I then copied over the movie into the directory created for the sample files and WOW, is it great to watch movies on a PSP. I had already played with the Spider-Man UMD that came in the box, but I had seen that movie before. Seeing something I've never watched before on the PSP really showed how great of a device it is for media.
Now, let's think about the business behind all this. First, notice that Sony opened up the platform to both MP3 and MP4 without DRM? That's because they realize that Microsoft has won the DRM standards war. So before Sony ponies up the cash to pay Microsoft for the privilege of using Windows Media DRM, it's just going to go the open route and try to cut MS off at the knees. I've seen that the initial movie releases on UMD are actually considerably cheaper than their DVD counterparts - that's good, but honestly, this whole "physical media distribution" stuff is going the way of the original walkman. Sony, in my mind - needs to get connect.com going as a real media distribution system in a big way a la iTunes Music Store.
This could be done via a UMD that does nothing but read DRMed movies and plays them (without DRM, Hollywood isn't going to play - it's a fact). In other words, you buy one UMD which enables you to play content that you downloaded via connect.com. This to me is really the opportunity for Sony and for others. Think about it - if you've got a WiFi connected machine and you've got the ability to install software (via a UMD) and store data, then hell, anyone can write a media player which plays cool content, no?

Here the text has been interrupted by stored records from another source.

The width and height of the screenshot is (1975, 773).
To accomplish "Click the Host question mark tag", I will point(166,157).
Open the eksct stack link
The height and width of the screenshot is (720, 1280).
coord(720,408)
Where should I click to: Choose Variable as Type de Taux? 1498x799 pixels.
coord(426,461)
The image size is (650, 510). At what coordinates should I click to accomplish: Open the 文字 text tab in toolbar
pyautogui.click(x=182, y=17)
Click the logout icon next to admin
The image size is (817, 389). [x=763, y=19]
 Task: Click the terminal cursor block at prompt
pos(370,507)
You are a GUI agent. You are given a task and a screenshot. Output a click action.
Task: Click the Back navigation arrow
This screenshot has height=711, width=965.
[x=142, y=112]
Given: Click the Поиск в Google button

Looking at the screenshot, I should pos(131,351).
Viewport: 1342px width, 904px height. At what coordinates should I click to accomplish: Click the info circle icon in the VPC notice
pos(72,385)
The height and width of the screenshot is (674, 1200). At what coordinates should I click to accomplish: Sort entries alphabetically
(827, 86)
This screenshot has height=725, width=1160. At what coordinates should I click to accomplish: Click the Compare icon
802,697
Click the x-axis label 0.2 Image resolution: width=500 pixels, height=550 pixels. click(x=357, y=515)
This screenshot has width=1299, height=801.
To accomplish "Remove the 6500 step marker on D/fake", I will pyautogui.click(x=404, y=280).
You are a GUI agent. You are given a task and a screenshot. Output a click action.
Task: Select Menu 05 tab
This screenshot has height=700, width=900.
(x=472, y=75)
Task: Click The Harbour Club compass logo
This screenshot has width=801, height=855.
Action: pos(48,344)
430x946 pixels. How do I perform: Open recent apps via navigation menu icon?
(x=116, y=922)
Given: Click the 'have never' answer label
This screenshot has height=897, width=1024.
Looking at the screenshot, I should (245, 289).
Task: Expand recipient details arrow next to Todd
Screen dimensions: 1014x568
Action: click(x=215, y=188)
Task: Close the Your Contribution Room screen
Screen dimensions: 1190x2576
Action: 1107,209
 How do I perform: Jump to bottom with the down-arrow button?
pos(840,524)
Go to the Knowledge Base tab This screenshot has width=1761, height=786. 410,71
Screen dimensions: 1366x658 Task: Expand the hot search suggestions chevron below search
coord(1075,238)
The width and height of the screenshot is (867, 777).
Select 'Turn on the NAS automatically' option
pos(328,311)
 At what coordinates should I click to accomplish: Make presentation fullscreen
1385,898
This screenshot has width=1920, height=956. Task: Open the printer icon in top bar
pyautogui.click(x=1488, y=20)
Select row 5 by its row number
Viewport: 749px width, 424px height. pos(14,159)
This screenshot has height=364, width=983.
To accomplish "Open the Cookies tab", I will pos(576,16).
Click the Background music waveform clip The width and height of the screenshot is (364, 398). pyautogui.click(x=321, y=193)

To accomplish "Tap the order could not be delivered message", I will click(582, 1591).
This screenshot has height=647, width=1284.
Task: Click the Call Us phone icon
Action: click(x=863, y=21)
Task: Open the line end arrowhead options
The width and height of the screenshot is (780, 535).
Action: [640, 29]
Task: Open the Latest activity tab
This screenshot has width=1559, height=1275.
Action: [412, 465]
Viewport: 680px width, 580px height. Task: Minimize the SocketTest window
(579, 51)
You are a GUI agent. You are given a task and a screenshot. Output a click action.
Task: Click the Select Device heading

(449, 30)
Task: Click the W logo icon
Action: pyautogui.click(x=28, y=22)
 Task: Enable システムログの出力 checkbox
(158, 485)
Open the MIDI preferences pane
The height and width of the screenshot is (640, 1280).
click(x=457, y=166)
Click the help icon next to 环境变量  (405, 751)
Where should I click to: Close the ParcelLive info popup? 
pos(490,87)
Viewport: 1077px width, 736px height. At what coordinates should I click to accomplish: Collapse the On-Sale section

Now, I also played with the Wipeout Pure Browser Hack this weekend and it rocked (Seni has do-it-yourself instructions here). The PSP screen is *perfect* for browsing the web. My immediate thought was Yahoo needs to write a custom browser for the PSP (I have *no idea* if this is or is not happening - it's a big company.) Wouldn't that rock? You could load up the Yahoo PSP Web Browser and the Yahoo PSP Email client, etc. distributed in Toys R Us via the UMD. It'd be great!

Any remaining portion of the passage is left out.